LOS ANGELES - The creator of “Desperate Housewives’’ told jurors Monday he thought he had permission to tap Nicollette Sheridan’s head, but acknowledged that the incident created a strained and awkward dynamic with an actress he considered smart and funny.

Marc Cherry testified during Sheridan’s wrongful termination trial that by the time he hit Sheridan in September 2008 - he calls it a tap for artistic direction, she contends it was a wallop - he had already received permission to kill off her character in the script.

Those plans only moved forward after an investigation by ABC, which airs “Desperate Housewives,’’ cleared him of wrongdoing despite officials never interviewing him or Sheridan about their dispute. He testified that he told fellow series stars Eva Longoria and Felicity Huffman that he intended to kill off the character Edie Britt months before he told Sheridan.

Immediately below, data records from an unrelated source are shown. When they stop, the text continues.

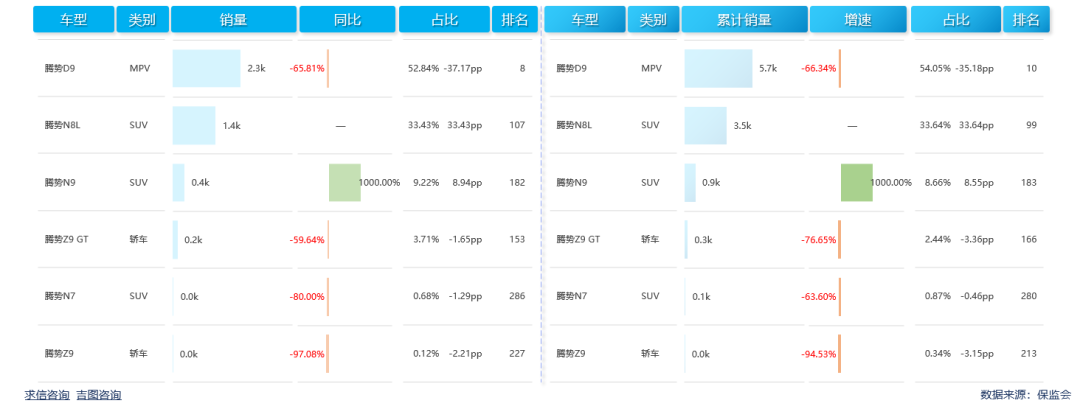The image size is (1080, 406).
Task: Click the left 同比 column header
Action: 347,19
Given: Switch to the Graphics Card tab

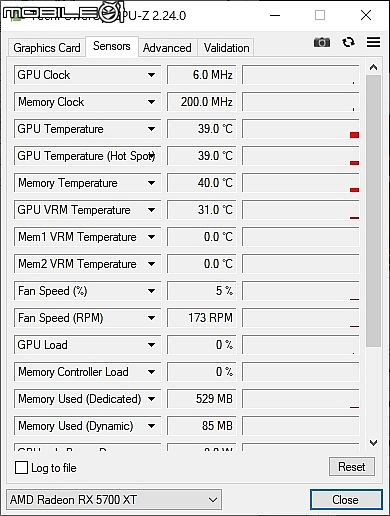Looking at the screenshot, I should (47, 48).
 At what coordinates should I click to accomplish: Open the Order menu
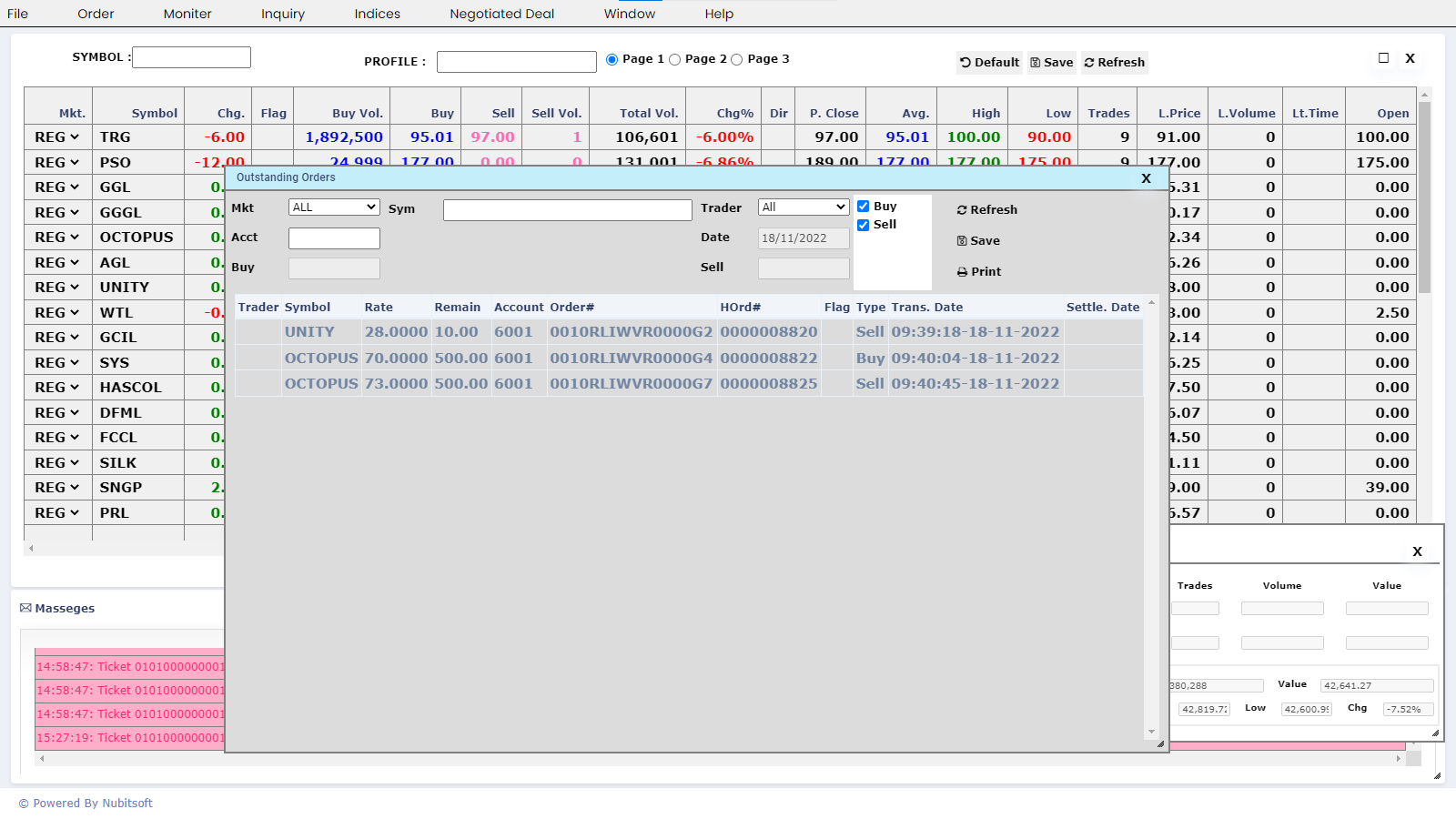96,14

Much of Cherry’s testimony corroborates with Sheridan’s version of events, although the actress has told jurors she never gave permission for the show’s creator to touch her, much less strike her in a way that she said left her stunned. The incident occurred on the show’s set as the actress and Cherry discussed her lines for a scene that Sheridan didn’t feel had enough comedy.

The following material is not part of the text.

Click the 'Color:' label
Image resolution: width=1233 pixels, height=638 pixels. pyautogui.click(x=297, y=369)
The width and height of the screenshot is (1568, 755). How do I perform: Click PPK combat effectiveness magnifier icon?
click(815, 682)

“I didn’t need permission,’’ Cherry said. “Permission was understood.’’

He said he wanted the actress to have some physical interaction with her on-screen husband in the scene, and acknowledged that during a deposition, he testified that he “resorted to demonstration to get my point across.” In the scene, Sheridan’s character hits her husband with a magazine and tickles him, but doesn’t strike his head.

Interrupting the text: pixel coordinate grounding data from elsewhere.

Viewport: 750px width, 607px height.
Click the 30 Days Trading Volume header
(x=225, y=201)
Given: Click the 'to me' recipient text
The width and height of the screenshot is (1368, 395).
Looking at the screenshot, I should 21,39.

“I tapped her head,’’ Cherry said Monday.

He rejected the idea that he struck Sheridan hard and was upset that people thought he hit a woman. He said he regarded Sheridan as a rare talent: A beautiful actress who could pull off comedy.

Sheridan, who is seeking more than $6 million, told jurors last week the incident rattled her. “It was humiliating,’’ Sheridan told the jury last week.

Cherry was flustered at times during questioning by Sheridan’s attorney Monday, but became more comfortable as his own attorney asked him to describe how he developed “Housewives” after a conversation with his mother more than a decade ago.

The idea grew out of watching a trial about a mother who drowned her child, Cherry said, and his mother’s revelation that she had felt moments of desperation and anger.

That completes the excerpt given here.